When It Comes To Weight Loss Listen To Your Gut

In our gastrointestinal tract, there are over 1,000 separate bacterial species that can reach a total number in the tens of billions. Not all of these bacteria are bad. Most of them are the “good” or “helpful” type of bacteria, also known as probiotics. So, what are probiotics? They are live acting organisms that help keep the digestive system in a happy, healthy place. Having a healthy gut with the right balance of good bacteria can change the entire health of our bodies.

There have been talks and debates recently about the different types of bacteria living within our bodies. Researchers have only begun to scratch the surface of this field, yet many studies are already linking migraines, low immunity, depression, type 2 diabetes, heart disease, gastrointestinal disorders and even low energy to the type bacteria in the gastrointestinal tract.

The connection between our gut bacteria and body weight is the top focus of this research. Studies have shown that the right combination of our gut bacteria can cause changes in a person’s weight. So there is growing evidence of a connection between gut microbiome and the role that may play in weight loss. Researches have even identified the probiotics, species and strains of bacteria, that can help decrease the amount of body fat.

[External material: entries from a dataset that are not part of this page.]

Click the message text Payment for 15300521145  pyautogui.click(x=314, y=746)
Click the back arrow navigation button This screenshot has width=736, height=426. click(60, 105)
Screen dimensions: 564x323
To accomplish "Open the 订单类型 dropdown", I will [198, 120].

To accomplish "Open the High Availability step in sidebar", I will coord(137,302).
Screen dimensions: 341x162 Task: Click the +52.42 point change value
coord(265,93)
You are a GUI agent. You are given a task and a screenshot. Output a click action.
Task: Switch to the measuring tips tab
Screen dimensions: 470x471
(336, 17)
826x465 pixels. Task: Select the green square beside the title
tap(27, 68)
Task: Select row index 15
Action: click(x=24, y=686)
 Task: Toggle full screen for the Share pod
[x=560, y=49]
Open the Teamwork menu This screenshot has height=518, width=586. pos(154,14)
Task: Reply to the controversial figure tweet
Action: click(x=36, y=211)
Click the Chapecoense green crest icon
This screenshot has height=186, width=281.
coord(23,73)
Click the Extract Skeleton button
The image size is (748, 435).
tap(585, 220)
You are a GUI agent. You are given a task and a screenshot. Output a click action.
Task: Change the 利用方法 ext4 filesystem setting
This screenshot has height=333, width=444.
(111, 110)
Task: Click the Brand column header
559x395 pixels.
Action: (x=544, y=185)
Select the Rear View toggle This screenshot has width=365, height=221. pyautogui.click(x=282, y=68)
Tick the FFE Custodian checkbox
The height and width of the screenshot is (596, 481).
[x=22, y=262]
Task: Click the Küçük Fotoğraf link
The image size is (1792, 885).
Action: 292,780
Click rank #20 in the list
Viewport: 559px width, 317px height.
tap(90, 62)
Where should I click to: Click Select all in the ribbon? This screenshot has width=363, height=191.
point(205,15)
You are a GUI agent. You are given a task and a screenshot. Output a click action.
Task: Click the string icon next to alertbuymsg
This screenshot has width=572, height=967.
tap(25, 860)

Here are 5 ways to reboot your gut:


Gut Reboot 1-Eat Probiotics: Yes, you can eat these good bacteria, especially Lactobacillus and Bifidobacterium which have been linked to various health benefits. These types of living bacteria are found naturally in food, especially in fermented dairy products such as yogurts, aged cheeses and kefir. They are also found in non-dairy foods such as tofu, natto and tempeh. A great way to start adding probiotics to your diet is to begin your day with a breakfast smoothie made with yogurt or kefir, snack on a chunk of parmesan cheese paired with and apple, and switch your chicken stir fry night to tempeh stir fry.


Gut Reboot 2-Eat Fermented Foods: The fermentation process of vegetables enables the growth of the probiotics Lactobacillus and Bifidobacterium. Therefore, adding fermented vegetables to your diet will not only increase your probiotics, but also your vegetable intake. This is also a great way for vegans or people with lactose intolerance to get probiotics.  Pickled vegetable products such as pickles, sauerkraut, kimchi and kombucha are great sources of probiotics.  So I recommend that part of your vegetable count be pickled. If you want to be more adventurous, you can even take a pickling class!

Gut Reboot 3-Eat Prebiotics: Now, you shouldn’t limit your intake to just probiotics. As humans, we need food to function. And just like us, probiotics need fuel to function and most importantly, multiply. This is where prebiotics come to play. Prebiotics are non-digestible carbohydrate fibers found in whole grains, fruits and vegetables. However, not all fibers are created equal as prebiotics must meet certain criteria. These fibers must be resistant to digestion and be able to be fermented by the bacteria in the intestine. There are many types of prebiotic fibers including fructo-oligosaccarides (FOS), inulin, oligofructose and galacto-oligosaccardes (GOS) which are found specifically in asparagus, Jerusalem artichokes, leeks, jicama, onions, garlic, chicory root, yams, bananas, apples, oats and barley, among others. So make a delicious oatmeal with apple sauce topped with sliced bananas or snack on jicama with lime juice and chili powder.

Choclo & Jicama Salad

Gut Reboot 4-Fiber Up: Fiber has always been good for your gut and health regardless of probiotics or prebiotics. So making sure we consume our soluble and insoluble fibers is key for good health and weight control. Soluble fiber is one of the foods that can help control your hunger by making you satisfied for longer periods time and therefore eating less. Soluble fiber is found in apples, oatmeal, beans, barley and brussel sprouts, among others. Insoluble fiber “cleans you up” and makes you regular, resulting in a healthy gut. These fibers are found in fruits, vegetables and whole grains. So go at it!

Gut Reboot 5-Clean Up: It’s understood that smoking, stress, alcohol and antibiotic intake can affect your gut balance. For this article I will be focusing on the diet alone. It is not difficult to change the balance of your gut bacteria and create conditions that are conducive to bad bacteria. A poor diet that is paired with low intake of pre-and probiotics, allows the bad bacteria in our guts to grow and multiply. So limit the intake of high sugar, high fat, fried foods, processed and high refined carbohydrates because the bad bacteria always love having a party in your gut with these foods.